AksaraWawasan

Pelita Kata di Tengah Bangsa

Oleh: Yuni Raraswati*

Langit sore itu berwarna kelabu, seolah menyimpan resah yang tak terucapkan. Di ruang rapat besar, cahaya lampu jatuh ke meja panjang, memantulkan bayangan wajah-wajah tegang. Di ujung meja, seorang pejabat muda dengan suara lantang memecah keheningan.

“Ini semua lambat sekali! Kalau kita tidak menekan rakyat agar segera patuh, sampai kapan pembangunan bisa jalan?” serunya sambil menghentakkan tangan ke meja. Getarannya seperti palu yang menghantam besi, kasar dan menyakitkan.

Keheningan kembali menyelimuti ruangan, namun kali ini terasa lebih berat. Semua mata beralih kepada Ardiansyah, sang pemimpin. Ia duduk tenang, tubuhnya tegak, wajahnya teduh seperti pohon tua yang akarnya menahan badai.

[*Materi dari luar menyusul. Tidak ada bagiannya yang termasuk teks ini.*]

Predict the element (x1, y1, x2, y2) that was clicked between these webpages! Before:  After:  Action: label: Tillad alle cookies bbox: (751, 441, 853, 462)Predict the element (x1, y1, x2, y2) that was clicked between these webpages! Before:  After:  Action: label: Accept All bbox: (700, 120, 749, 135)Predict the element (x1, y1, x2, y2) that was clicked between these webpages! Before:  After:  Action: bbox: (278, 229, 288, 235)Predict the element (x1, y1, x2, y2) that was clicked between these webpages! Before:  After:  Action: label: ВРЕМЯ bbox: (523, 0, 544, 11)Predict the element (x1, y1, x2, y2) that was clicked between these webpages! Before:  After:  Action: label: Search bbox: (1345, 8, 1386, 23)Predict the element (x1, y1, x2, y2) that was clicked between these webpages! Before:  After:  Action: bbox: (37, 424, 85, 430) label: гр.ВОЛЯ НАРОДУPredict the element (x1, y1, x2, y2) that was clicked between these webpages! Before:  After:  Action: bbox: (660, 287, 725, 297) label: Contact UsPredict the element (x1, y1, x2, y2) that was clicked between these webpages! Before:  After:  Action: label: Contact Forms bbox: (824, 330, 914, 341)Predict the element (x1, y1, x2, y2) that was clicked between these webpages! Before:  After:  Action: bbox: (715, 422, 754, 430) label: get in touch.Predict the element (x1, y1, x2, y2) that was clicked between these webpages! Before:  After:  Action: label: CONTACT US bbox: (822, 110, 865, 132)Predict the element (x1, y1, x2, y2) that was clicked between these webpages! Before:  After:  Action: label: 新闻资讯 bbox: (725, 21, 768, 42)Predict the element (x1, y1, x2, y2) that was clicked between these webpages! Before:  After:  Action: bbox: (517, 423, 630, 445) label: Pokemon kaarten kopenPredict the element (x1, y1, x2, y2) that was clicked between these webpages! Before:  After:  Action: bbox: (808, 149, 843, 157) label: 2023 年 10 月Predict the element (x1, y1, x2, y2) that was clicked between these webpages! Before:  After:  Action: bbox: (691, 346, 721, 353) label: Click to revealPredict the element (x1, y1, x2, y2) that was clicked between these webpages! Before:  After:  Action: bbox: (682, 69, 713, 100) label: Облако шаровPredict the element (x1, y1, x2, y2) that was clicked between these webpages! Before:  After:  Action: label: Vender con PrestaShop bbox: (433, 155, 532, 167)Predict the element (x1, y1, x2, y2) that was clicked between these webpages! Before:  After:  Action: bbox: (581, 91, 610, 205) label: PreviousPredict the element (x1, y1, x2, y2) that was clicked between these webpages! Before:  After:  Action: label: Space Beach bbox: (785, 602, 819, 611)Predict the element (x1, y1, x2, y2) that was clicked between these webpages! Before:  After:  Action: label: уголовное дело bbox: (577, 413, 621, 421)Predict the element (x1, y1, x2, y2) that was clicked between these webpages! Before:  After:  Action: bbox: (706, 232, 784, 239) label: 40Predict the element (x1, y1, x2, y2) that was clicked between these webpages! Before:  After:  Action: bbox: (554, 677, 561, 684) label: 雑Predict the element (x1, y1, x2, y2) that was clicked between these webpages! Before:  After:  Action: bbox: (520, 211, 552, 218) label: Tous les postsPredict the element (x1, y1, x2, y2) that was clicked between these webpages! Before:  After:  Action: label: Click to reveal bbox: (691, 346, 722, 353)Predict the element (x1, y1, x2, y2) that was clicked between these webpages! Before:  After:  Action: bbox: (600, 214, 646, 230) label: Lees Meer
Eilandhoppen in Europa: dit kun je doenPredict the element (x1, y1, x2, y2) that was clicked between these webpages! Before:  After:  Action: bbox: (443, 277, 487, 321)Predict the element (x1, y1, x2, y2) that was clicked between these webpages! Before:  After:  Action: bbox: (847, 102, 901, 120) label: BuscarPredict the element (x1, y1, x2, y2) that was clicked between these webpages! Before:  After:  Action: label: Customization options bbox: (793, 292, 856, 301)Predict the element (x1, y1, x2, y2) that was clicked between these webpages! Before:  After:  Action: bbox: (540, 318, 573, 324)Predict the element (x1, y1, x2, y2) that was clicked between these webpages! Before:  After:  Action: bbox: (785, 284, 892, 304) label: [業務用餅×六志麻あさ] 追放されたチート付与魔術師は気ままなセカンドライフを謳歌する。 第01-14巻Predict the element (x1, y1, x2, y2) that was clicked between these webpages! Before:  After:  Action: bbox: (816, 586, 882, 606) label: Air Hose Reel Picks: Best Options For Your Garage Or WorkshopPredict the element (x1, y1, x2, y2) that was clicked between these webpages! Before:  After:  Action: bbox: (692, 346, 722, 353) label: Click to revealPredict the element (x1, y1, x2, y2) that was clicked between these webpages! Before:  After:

Dalam hatinya, ia kembali mendengar suara yang pernah singgah di masa remajanya. Suara Bu Ratna, guru Bahasa Indonesia, yang dulu menuliskan di papan tulis:

“Bahasa menunjukkan bangsa.”

Lalu suara itu menggema: “Tutur kata adalah cermin hati. Sekali kau ucapkan dengan kasar, runtuhlah martabatmu.”

Ardiansyah menghela napas. Matanya menyapu ruangan, lalu ia bicara. Suaranya tidak tinggi, tapi jernih, seperti aliran sungai yang menyusuri bebatuan tanpa terburu-buru.

“Saudaraku,” katanya, “rakyat bukan batu yang bisa dipukul hingga pecah. Mereka tanah yang harus ditanam dengan kesabaran, agar menumbuhkan buah kepercayaan. Bila kita mengucapkan kata-kata kasar, yang tumbuh bukanlah panen kebaikan, melainkan semak belukar kebencian.”

Ruangan hening. Kata-katanya jatuh seperti embun di pagi hari, bening tapi menusuk ke dasar hati. Pejabat muda itu menunduk, wajahnya memerah, seolah bayangan kesombongannya runtuh oleh cahaya yang tak bisa dilawan.

Salah seorang staf senior berbisik dalam hati:“Ia bukan membalas api dengan api, tapi dengan air yang memadamkan sekaligus menyuburkan. Itulah mengapa ia lebih kuat dari siapa pun.”

Namun jalan kepemimpinan Ardiansyah tak pernah tanpa duri. Ada yang menuduh kelembutannya adalah kelemahan, ada pula yang menebar fitnah bagai asap hitam menutupi cahaya. Tapi ia tahu, cahaya tidak pernah berteriak untuk mengalahkan gelap—ia hanya perlu terus bersinar.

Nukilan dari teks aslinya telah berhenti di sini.